Budget to reveal $20 billion in savings, with Coalition grants in the firing line

Treasurer announces changes to parental leave

The government will bring the axe down on billions in Coalition grants as part of a broader $21 billion spending drive and a “sensible” budget shaped by rising inflation and lowered expectations for economic growth.

Before the government’s first budget on Tuesday, Treasurer Jim Chalmers said persistently high inflation meant the government would avoid increasing spending and stimulating the economy when the Reserve Bank has been trying to achieve the opposite with interest rate hikes.

Official forecasts to be published in Tuesday’s budget suggest that the effects of inflation, seen already in high prices, are still unfolding across the economy.

Treasury now predicts that weaker household consumption, driven by higher rates and inflation, will drop economic growth to 1.5 per cent next year.

That’s a growth slowdown of one percentage point on its estimate in the last budget or half-a-point on post-election estimates made only three months ago and is equivalent to about $10 billion in decreased economic activity.

“This budget will be solid, sensible and suited to the times we are in,” Dr Chalmers said.

“This budget is the government’s first opportunity to deliver on our commitments to the Australian community and to begin to clean up the mess left behind by the former Coalition government.”

The budget will also show that $21 billion in programs planned by the previous government will be axed entirely or redirected.

stage three tax cuts

Katy Gallagher said the government views its first budget as a chance to ‘clean up the mess’. Photo: AAP

Finance Minister Katy Gallagher said the government was wary of public finances resting on a structural deficit with the gap between its revenue and responsibilities slowly and persistently widening.

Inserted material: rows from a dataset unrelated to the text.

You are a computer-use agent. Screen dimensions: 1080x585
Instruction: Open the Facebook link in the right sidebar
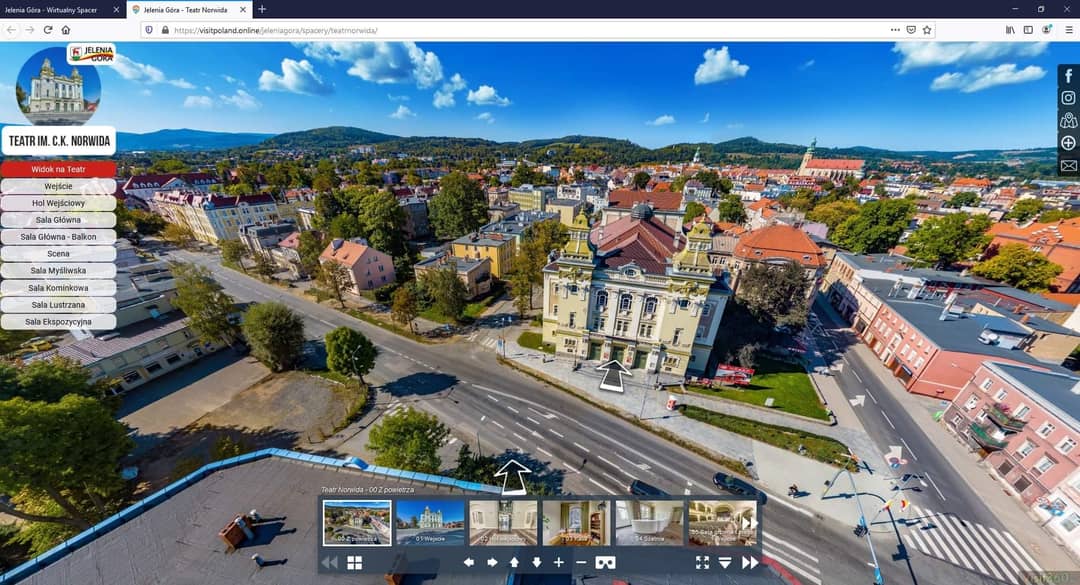click(1068, 76)
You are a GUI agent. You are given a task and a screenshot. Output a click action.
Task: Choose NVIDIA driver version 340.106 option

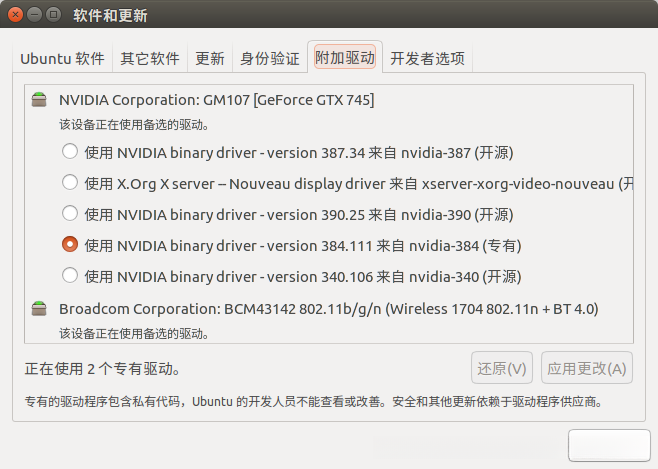(69, 275)
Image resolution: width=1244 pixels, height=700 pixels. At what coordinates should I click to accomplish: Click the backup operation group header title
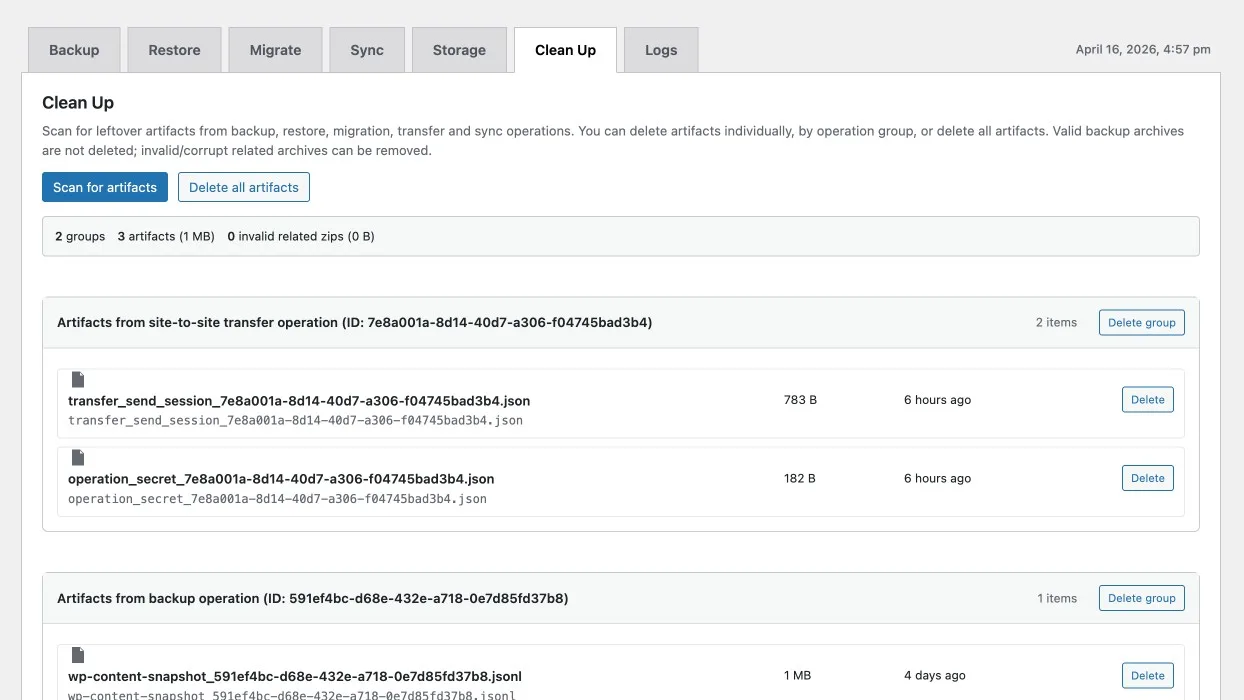pyautogui.click(x=312, y=598)
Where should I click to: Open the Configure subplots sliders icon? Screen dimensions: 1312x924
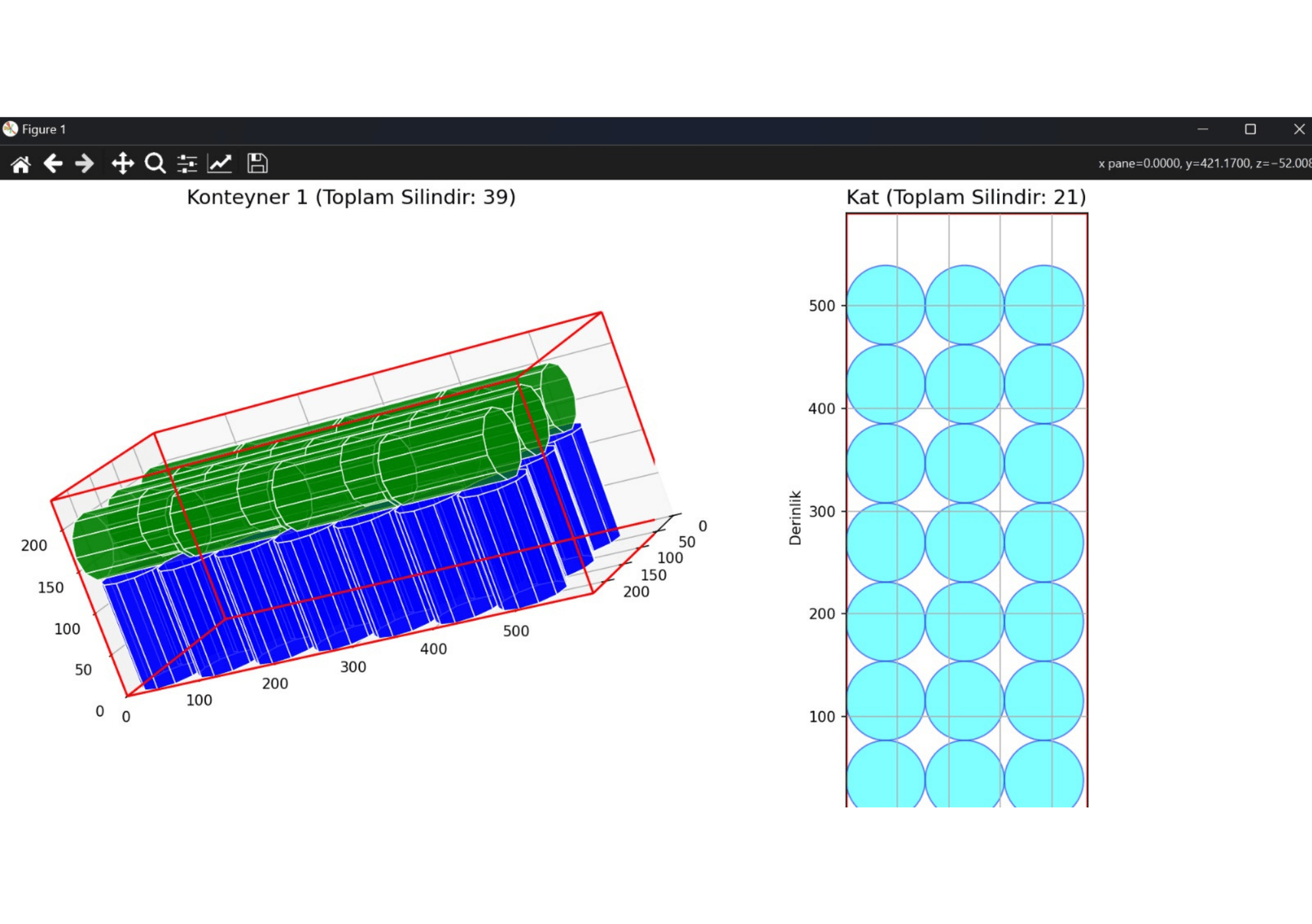pyautogui.click(x=187, y=163)
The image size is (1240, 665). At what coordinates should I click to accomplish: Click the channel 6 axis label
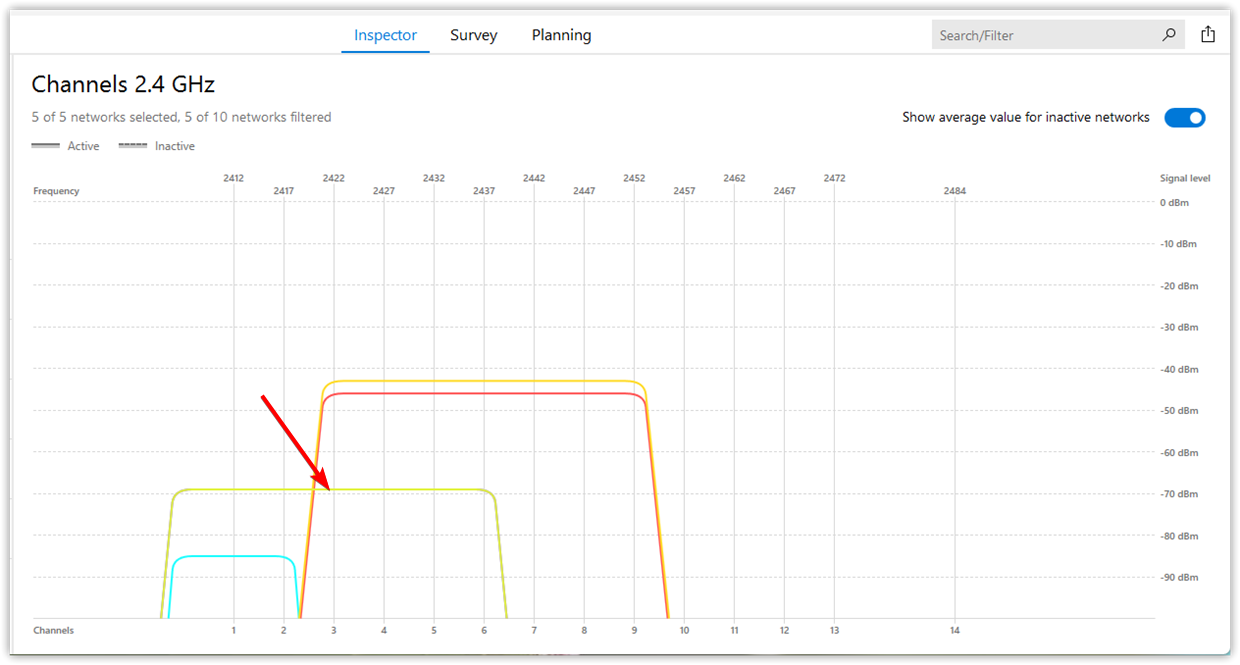coord(483,630)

She said the government viewed its first budget as a chance to “clean up the mess”.

“We have responsibly gone through the budget line by line and identified savings or reprioritisations,” she said.

“The former government used taxpayers’ money to cynically buy votes before elections by politicising grants funds and used the budget to land political deals with the Nationals in the Coalition party room – that approach to spending ends in Labor’s first budget.

A total of $6.5 billion in infrastructure programs will get the chop or rather be reallocated as part of a “reprofiling of infrastructure projects to better align the investment with construction market conditions”.

The government did not specify which grants will be affected but the Opposition has been signalling a fight over cuts to the $1.38 billion Building Better Regions Fund and the $660 million Urban Congestion Fund for building suburban car parks.

In July a report by the Australian National Audit Office into the Building Better Regions fund found electorates held by the Nationals were heavily favoured by the scheme and two-thirds of its grants did not go to the most deserving applicants.

An earlier report found car park grants had also been politicised and announced without consulting with local communities or planning authorities.

Ms Gallagher’s office says that $2 billion worth of grants separate to these programs across the government will also be cut.

On Sunday Dr Chalmers said that the government was looking to find extra sources of funding as he revealed that an additional $33 billion, mostly in welfare costs, would be added to the budget over the four-year forward estimates period.

The Treasurer said about a third of the additional $33 billion would go to the aged pension and another third to JobSeeker payments.

Though direct cost-of-living assistance is off the table, the government has promised to boost childcare subsidies for most families.